[Begin Working data]

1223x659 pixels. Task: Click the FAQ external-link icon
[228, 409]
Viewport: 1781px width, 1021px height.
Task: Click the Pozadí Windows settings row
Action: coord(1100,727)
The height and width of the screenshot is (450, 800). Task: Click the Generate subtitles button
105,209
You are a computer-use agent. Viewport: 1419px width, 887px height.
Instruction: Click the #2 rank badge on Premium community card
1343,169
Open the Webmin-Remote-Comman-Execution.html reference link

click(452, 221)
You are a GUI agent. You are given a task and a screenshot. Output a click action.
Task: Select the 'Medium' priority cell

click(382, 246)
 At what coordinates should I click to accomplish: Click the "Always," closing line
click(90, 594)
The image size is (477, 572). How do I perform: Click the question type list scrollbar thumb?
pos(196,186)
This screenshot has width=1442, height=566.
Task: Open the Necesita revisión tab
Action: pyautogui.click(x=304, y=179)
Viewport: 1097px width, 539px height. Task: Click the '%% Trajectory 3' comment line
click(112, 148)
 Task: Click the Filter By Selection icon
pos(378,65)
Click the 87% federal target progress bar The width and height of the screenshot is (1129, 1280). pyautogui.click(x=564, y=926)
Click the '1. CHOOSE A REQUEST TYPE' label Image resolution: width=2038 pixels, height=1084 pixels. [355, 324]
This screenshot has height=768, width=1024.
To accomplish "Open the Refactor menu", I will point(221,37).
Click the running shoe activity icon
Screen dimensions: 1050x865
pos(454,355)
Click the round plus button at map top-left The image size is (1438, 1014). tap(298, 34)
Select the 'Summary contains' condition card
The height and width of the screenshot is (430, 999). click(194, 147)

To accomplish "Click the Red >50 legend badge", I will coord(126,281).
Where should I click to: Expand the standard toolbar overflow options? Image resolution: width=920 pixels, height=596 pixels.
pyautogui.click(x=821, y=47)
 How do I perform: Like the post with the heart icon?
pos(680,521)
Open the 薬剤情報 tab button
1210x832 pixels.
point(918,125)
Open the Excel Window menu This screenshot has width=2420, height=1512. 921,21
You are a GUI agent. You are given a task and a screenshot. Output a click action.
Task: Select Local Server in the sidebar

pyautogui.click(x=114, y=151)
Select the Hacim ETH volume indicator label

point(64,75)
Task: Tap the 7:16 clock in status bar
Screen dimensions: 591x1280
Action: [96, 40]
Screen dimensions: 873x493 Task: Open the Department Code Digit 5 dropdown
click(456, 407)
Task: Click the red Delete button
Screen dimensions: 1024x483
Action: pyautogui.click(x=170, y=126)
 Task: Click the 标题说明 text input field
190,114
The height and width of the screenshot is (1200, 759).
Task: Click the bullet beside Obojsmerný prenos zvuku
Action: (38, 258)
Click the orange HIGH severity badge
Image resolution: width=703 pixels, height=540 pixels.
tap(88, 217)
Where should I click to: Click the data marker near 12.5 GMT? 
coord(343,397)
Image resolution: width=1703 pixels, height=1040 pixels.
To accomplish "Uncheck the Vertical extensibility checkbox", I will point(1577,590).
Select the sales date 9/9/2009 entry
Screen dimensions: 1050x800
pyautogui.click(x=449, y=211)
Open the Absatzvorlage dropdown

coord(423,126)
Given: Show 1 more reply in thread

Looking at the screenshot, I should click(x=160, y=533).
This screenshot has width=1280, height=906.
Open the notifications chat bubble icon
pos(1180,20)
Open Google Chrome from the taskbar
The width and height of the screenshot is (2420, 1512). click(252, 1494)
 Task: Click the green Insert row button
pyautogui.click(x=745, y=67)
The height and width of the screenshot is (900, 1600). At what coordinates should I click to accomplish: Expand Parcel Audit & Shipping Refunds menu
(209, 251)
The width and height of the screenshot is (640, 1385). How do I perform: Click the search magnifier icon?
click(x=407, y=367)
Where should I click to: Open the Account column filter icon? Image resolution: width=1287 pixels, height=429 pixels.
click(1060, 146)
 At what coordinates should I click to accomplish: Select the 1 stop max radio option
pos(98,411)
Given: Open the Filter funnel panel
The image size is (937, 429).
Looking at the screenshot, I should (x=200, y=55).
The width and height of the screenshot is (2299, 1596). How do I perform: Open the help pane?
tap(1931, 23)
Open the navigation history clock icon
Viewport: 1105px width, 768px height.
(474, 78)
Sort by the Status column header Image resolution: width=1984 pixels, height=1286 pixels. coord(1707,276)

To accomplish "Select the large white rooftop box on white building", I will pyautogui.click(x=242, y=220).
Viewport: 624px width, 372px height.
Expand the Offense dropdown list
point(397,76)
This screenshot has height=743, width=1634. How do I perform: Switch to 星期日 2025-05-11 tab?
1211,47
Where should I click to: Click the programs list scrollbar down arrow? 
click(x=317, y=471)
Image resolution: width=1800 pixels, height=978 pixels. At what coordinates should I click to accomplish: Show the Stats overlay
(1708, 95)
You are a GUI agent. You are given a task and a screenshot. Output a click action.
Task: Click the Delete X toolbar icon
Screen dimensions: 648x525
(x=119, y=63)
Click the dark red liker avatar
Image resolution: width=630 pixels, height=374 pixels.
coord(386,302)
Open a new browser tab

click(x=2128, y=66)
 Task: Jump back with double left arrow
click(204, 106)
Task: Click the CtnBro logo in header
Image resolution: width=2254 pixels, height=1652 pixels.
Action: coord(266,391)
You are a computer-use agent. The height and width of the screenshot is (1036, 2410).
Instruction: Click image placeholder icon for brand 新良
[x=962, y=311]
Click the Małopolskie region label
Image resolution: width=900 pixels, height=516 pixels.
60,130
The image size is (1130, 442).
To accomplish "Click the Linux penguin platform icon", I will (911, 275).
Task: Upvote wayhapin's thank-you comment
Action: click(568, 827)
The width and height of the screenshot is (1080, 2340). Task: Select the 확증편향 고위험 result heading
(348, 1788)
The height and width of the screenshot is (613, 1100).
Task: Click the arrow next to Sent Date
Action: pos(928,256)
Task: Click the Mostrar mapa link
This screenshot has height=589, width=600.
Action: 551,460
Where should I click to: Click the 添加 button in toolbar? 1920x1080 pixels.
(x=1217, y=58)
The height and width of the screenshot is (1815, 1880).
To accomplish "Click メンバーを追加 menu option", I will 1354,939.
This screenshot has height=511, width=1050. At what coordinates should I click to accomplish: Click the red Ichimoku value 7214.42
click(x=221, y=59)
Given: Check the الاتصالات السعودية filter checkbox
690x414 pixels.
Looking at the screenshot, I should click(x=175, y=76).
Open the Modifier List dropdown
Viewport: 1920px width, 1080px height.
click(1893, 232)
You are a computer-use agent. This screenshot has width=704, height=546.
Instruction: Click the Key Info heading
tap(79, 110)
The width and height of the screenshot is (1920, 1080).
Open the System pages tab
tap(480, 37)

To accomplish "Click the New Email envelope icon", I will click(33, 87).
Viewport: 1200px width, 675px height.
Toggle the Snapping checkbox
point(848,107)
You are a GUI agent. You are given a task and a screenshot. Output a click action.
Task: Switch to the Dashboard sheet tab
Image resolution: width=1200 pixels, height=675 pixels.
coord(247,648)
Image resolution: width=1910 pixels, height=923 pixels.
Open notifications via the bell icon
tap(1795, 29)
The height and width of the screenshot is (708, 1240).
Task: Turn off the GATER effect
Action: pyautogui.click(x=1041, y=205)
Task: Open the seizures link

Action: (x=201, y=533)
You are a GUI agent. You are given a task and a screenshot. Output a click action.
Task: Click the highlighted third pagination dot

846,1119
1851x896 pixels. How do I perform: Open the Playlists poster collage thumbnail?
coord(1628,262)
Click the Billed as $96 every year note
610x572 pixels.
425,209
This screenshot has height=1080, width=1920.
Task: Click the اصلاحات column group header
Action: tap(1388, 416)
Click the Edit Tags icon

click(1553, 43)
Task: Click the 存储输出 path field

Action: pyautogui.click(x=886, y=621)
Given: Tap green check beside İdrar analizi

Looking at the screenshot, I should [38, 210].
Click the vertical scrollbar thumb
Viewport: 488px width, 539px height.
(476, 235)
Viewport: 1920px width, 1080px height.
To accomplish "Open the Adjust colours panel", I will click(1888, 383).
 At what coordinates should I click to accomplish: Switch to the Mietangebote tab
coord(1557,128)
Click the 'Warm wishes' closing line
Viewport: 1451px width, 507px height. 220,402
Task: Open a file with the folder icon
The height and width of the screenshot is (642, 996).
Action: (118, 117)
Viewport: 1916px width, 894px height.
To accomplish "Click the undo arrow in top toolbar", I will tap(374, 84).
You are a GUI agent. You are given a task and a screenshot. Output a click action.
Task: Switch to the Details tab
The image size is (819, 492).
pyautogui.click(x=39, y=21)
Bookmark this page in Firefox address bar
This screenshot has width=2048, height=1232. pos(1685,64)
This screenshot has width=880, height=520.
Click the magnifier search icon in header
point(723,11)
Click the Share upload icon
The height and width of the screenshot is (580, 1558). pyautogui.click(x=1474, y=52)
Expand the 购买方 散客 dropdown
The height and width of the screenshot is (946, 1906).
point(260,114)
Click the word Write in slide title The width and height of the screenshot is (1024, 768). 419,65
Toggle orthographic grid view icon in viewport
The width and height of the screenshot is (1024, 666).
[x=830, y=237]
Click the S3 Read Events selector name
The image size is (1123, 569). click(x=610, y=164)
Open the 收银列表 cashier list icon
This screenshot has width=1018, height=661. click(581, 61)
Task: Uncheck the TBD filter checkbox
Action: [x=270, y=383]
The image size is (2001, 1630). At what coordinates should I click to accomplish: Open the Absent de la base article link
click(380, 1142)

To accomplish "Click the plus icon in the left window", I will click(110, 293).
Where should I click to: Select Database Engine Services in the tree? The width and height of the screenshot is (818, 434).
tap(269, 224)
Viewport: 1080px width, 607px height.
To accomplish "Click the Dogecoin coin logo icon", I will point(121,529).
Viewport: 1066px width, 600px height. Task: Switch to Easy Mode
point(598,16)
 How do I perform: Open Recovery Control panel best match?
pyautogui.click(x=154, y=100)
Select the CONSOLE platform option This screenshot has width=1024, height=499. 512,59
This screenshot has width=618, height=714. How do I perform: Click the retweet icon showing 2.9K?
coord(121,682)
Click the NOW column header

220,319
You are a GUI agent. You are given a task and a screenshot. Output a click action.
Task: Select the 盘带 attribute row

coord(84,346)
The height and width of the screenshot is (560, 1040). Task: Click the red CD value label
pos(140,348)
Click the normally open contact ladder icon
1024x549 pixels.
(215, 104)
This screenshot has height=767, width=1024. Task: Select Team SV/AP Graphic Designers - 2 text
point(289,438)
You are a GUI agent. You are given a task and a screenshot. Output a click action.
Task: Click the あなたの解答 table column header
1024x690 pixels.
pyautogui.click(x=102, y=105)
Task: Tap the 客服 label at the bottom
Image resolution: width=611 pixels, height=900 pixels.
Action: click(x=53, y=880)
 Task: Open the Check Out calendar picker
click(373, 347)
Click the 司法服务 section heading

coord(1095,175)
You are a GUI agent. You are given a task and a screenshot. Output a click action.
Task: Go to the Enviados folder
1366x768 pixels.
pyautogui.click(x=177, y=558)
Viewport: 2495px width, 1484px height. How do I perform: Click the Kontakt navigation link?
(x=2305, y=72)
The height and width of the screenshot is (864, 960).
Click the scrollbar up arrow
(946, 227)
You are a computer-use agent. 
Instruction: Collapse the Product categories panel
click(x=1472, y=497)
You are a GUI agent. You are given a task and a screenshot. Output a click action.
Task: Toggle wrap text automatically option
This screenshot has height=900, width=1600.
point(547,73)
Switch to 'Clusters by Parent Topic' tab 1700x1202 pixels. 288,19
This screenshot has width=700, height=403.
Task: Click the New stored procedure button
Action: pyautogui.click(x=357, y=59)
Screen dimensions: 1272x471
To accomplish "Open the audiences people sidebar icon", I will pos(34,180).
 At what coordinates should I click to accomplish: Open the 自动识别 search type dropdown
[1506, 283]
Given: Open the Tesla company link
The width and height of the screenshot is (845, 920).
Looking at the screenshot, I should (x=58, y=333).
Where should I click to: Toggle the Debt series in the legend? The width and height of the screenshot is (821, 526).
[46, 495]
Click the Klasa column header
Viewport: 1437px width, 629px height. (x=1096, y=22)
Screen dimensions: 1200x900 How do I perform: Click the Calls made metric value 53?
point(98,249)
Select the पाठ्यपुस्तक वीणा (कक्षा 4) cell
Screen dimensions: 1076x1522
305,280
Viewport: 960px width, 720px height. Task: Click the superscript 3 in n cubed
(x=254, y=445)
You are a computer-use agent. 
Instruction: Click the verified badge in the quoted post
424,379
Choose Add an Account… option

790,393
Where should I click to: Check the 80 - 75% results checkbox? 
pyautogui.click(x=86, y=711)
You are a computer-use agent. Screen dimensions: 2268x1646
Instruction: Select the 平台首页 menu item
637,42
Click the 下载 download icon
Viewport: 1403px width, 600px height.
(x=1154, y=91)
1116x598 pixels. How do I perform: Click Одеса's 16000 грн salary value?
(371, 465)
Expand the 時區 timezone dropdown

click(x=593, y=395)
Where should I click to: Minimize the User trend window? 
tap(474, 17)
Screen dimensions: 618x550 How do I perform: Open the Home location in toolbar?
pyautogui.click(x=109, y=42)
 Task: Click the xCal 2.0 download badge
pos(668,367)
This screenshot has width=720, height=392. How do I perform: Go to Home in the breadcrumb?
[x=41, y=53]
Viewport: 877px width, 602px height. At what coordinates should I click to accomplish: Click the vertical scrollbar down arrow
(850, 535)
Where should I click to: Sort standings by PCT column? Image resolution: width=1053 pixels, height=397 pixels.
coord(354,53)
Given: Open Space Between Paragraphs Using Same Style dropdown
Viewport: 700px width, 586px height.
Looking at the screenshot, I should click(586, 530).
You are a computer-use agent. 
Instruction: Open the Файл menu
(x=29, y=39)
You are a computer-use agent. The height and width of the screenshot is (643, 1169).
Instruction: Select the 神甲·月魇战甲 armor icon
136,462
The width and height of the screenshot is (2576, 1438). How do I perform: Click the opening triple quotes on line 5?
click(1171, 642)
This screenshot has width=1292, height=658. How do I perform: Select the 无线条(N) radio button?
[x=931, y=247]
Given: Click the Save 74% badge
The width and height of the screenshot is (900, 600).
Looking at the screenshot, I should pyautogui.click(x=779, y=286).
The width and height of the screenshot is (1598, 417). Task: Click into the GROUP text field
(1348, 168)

[End Working data]

Arrange the data as a two-column CSV with the headers instruction and response, starting at the line that contains "Click the '1." and stopping after the line that contains "pos(454,355)". Give one row per instruction, put each field in double quotes, and replace any line breaks inside a field with spaces.

- Worked solution -
instruction,response
"Click the '1. CHOOSE A REQUEST TYPE' label Image resolution: width=2038 pixels, height=1084 pixels.","[355, 324]"
"This screenshot has height=768, width=1024. To accomplish ""Open the Refactor menu"",","I will point(221,37)."
"Click the running shoe activity icon Screen dimensions: 1050x865","pos(454,355)"